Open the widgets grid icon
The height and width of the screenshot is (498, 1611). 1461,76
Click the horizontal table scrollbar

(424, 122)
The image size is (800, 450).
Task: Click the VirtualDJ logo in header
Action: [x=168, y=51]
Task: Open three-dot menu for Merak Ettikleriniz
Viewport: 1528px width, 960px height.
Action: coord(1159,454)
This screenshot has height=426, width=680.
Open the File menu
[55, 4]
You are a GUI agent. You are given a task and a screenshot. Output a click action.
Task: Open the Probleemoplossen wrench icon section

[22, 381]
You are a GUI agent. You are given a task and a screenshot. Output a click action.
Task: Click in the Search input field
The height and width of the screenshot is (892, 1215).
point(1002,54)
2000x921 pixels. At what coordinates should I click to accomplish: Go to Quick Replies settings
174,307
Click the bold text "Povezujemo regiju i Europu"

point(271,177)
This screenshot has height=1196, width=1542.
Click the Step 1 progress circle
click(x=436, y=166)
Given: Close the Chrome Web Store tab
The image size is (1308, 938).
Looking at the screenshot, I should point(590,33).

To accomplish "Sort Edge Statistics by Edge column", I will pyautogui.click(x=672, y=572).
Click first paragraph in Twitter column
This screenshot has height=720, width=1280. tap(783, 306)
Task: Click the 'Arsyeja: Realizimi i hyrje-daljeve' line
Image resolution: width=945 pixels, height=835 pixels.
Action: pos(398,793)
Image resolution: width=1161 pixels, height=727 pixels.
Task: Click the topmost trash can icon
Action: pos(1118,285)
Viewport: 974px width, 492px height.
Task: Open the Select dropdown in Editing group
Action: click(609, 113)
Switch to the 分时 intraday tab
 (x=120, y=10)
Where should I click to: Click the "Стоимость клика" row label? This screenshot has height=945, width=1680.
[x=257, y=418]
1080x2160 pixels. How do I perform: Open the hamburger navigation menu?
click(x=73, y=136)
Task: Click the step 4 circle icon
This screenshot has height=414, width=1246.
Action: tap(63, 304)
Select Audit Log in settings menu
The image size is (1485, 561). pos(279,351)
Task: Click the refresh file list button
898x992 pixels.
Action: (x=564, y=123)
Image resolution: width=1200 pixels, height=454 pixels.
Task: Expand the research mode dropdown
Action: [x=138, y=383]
#####
## Task to complete
Beginning with the top line of the data above, output every line exactly until the one that contains "Task: Click the 'Arsyeja: Realizimi", and include that one too.

## Solved exercise
Open the widgets grid icon
The height and width of the screenshot is (498, 1611). 1461,76
Click the horizontal table scrollbar

(424, 122)
The image size is (800, 450).
Task: Click the VirtualDJ logo in header
Action: [x=168, y=51]
Task: Open three-dot menu for Merak Ettikleriniz
Viewport: 1528px width, 960px height.
Action: coord(1159,454)
This screenshot has height=426, width=680.
Open the File menu
[55, 4]
You are a GUI agent. You are given a task and a screenshot. Output a click action.
Task: Open the Probleemoplossen wrench icon section

[22, 381]
You are a GUI agent. You are given a task and a screenshot. Output a click action.
Task: Click in the Search input field
The height and width of the screenshot is (892, 1215).
point(1002,54)
2000x921 pixels. At what coordinates should I click to accomplish: Go to Quick Replies settings
174,307
Click the bold text "Povezujemo regiju i Europu"

point(271,177)
This screenshot has height=1196, width=1542.
Click the Step 1 progress circle
click(x=436, y=166)
Given: Close the Chrome Web Store tab
The image size is (1308, 938).
Looking at the screenshot, I should point(590,33).

To accomplish "Sort Edge Statistics by Edge column", I will pyautogui.click(x=672, y=572).
Click first paragraph in Twitter column
This screenshot has height=720, width=1280. tap(783, 306)
Task: Click the 'Arsyeja: Realizimi i hyrje-daljeve' line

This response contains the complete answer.